Well, guess what? It has happened and will probably happen another time or two within the next year. So get ready for the fight. Of course there doesn't have to be a fight -- just like there wasn't when President Ronald Reagan appointed Justice Sandra Day O'Connor, the first woman and a conservative who received a unanimous vote in a highly partisan United States Senate when she was approved more than 30 years ago -- if President Bush chooses well like the man who gave life to the conservative movement.

But, I digress because I am not going to write about the Supreme Court today. There is bigger news. NASA hit the bull's-eye.

Can you imagine, in a world in which the entire armed forces of the United States and some allies cannot hit Osama bin Laden (proving how difficult it is to find the man who planned and pulled off the 9-11 terrorist attacks), scientists at the National Aeronautics and Space Administration found a comet 83 million miles away!

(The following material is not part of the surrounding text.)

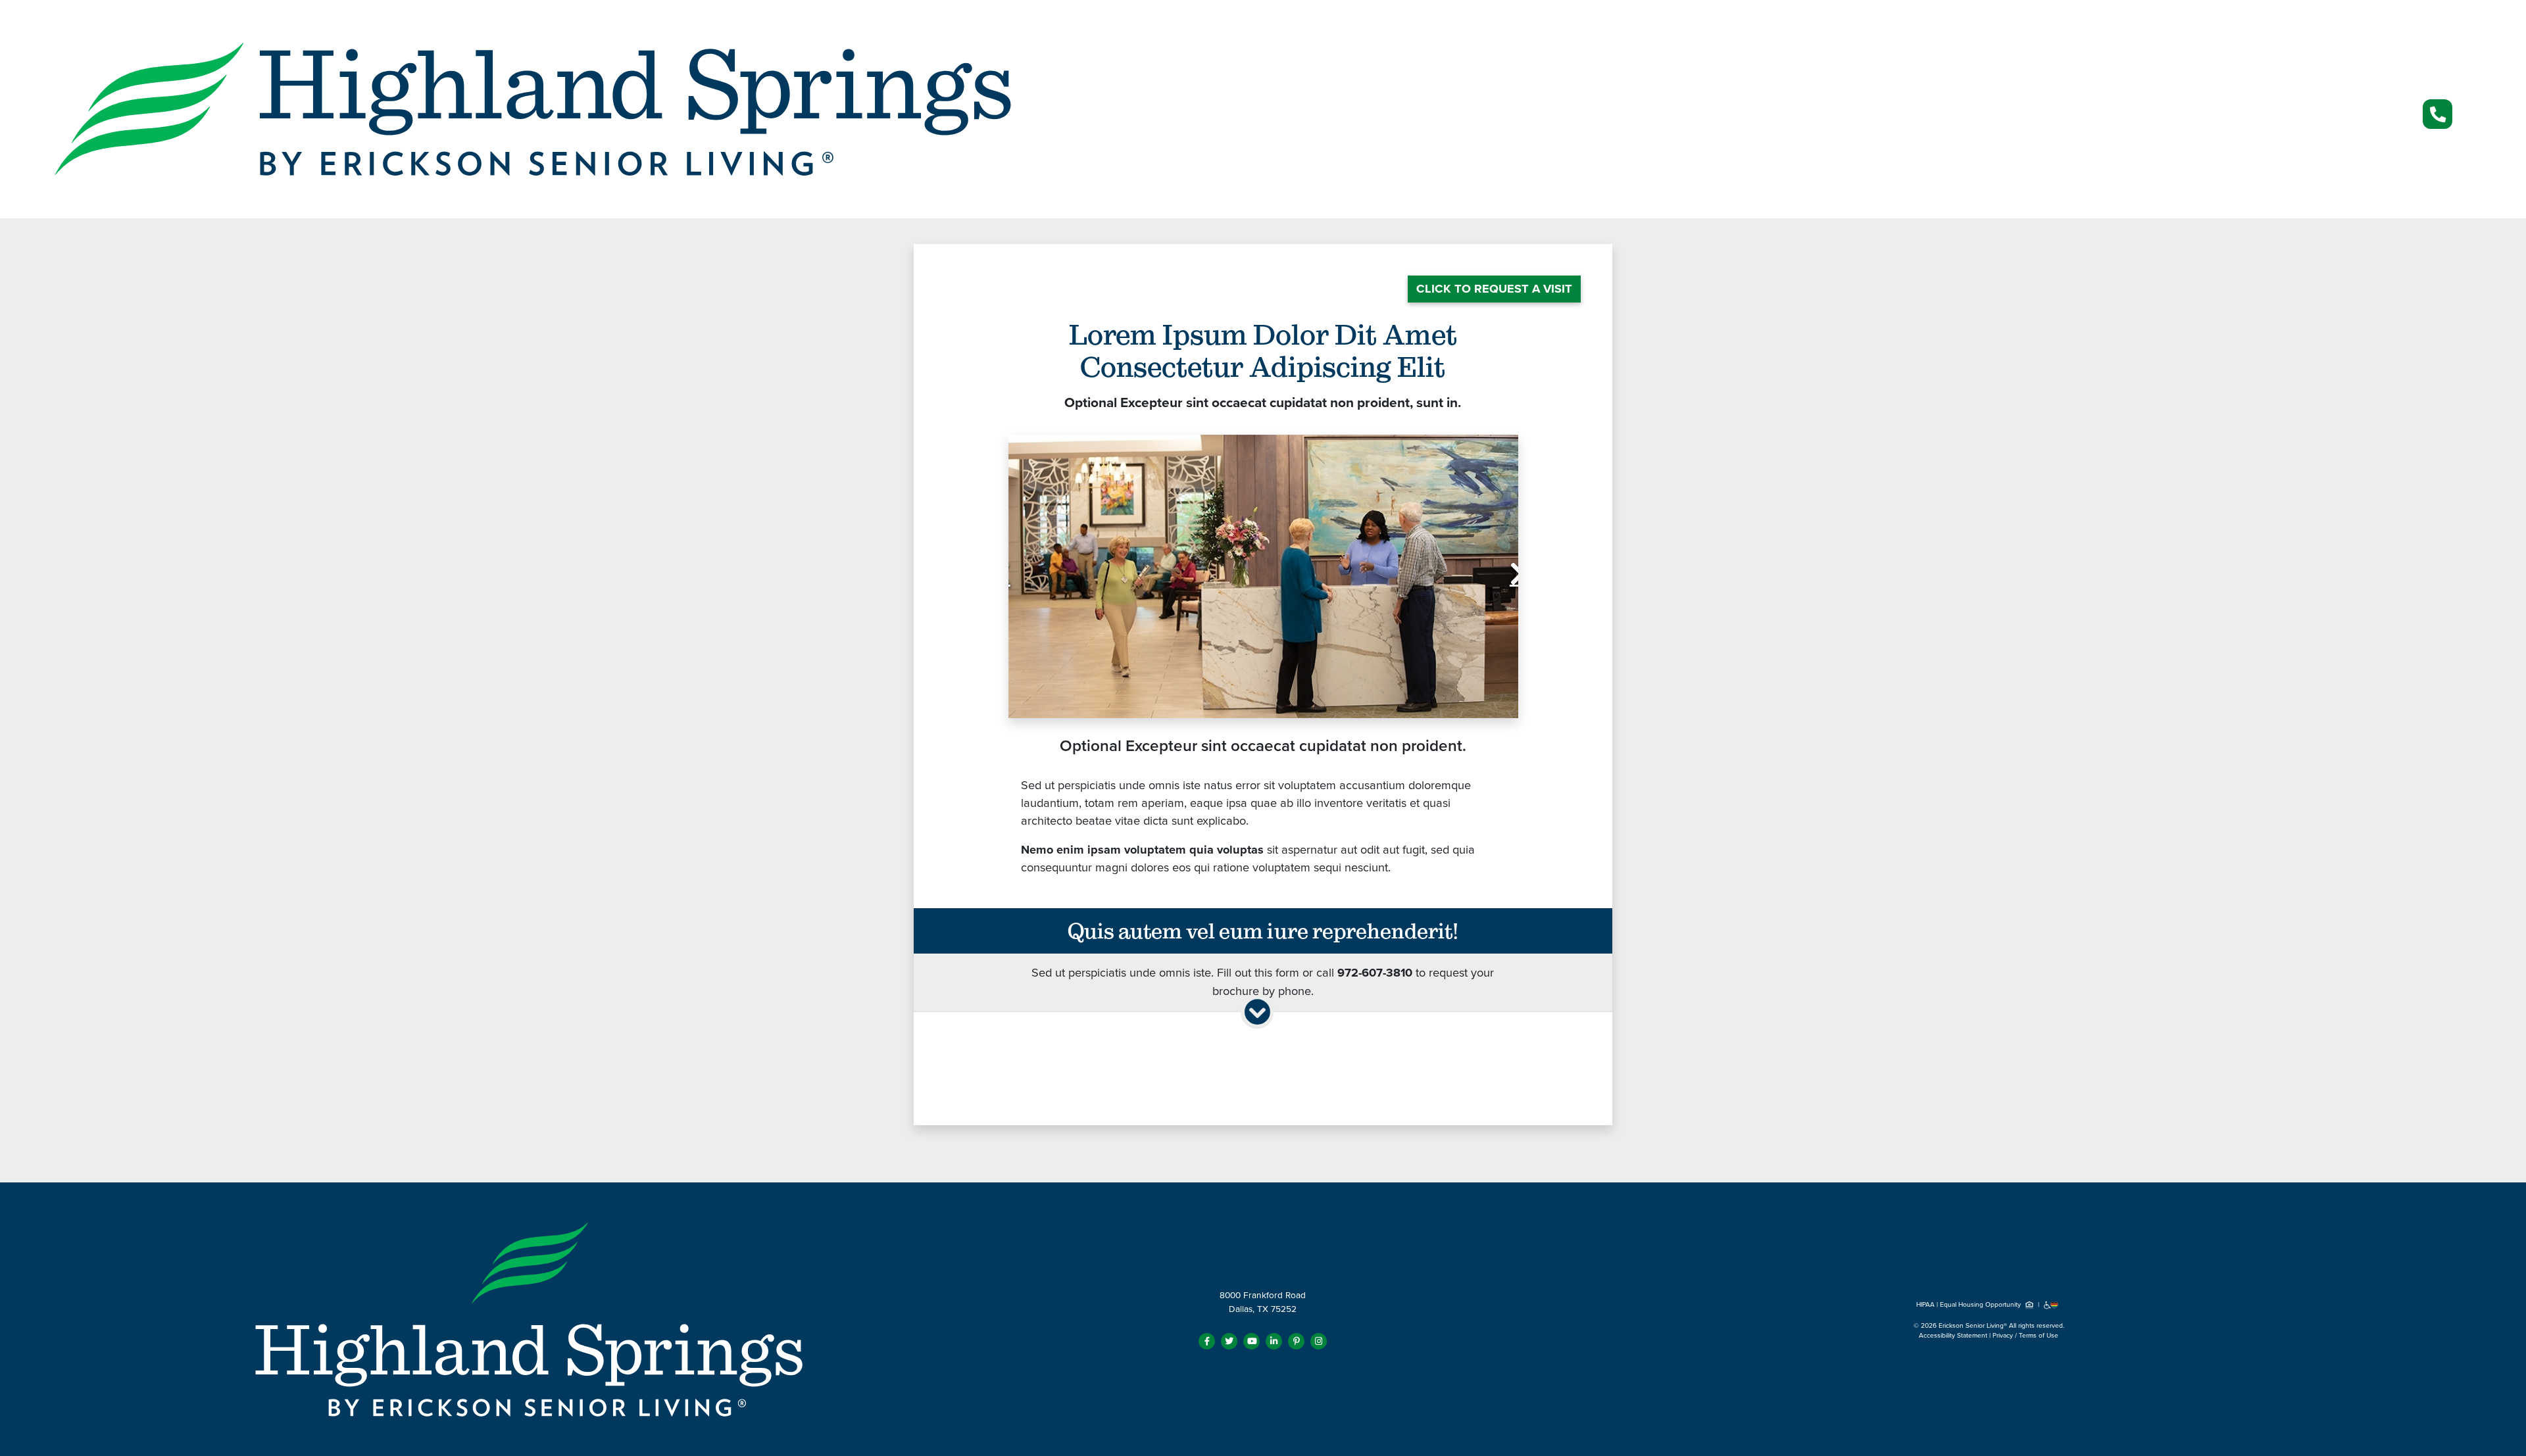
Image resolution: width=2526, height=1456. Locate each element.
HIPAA (1925, 1305)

I am also not going to mention the audacity of the United States of America which -- in the face of overwhelming scientific evidence that we are doing far more than our share to help melt the polar ice cap and the entire Antartic, causing a few islands to disappear, a great deal of the world's animal population to find new homes and a general warming of the Earth faster than what Mother nature would prefer -- chooses to do the greater part of nothing. Rather than lead the world in this most vital effort we choose to ignore the science. Nevadans know what that is all about!

I remember visiting the White House of the former President George Bush only to be told by his top adviser that global warming didn't exist and was a figment of the left's imagination. Now that all the science is in to prove that mankind is its own worst enemy in the fight against greenhouse gases and the overheating of the planet, the current Bush administration continues the stall. Why?

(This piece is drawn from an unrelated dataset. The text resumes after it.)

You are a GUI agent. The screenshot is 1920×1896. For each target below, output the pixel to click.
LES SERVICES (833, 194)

That answer will have to wait because NASA hit its mark.

Can you imagine hitting something that is 83 million miles away? Something that you tried to hit? Something that was hurtling through space at 23,000 miles per hour?

Well, that's what our country did the other day. We sent up something called a Deep Impact spacecraft some six months ago on its way toward the outer reaches of our solar system so it could collide with a comet. Scientists think that they can learn more about the creation of our solar system as well as information that could save the Earth should a large comet start heading our way. Both good reasons to plan a collision.

On July Fourth, our Independence Day, NASA caused some fireworks of its own when it separated the Deep Impact craft into two -- one to ram into the comet and the other to take the pictures -- and, like clockwork, caused the "impactor" to slam into the comet, called Tempel 1, from a distance of 83 million miles!

Did I say how far away we were from that comet? I guess I keep repeating myself because it seems so incredible that our space scientists can be that talented that they can hit what they are aiming at so far away and our leaders here on Earth have trouble hitting anything besides each other.

And to think that Congress just a few years ago was trying its best to do away with NASA and its exploration of space. Hope that thought gets deep-sixed by the American people, who have to be so proud of our technology and the people who accomplished that direct hit.

Maybe next week we can talk about the Supreme Court or global warming or some other matter that threatens our planet and our way of life. But, for today, let's just enjoy the enormity of the success the United States achieved on Independence Day.

Maybe that achievement will start our country toward some independence from its mind-boggling, small-minded thinking, an affliction more surely to doom us than an errant comet.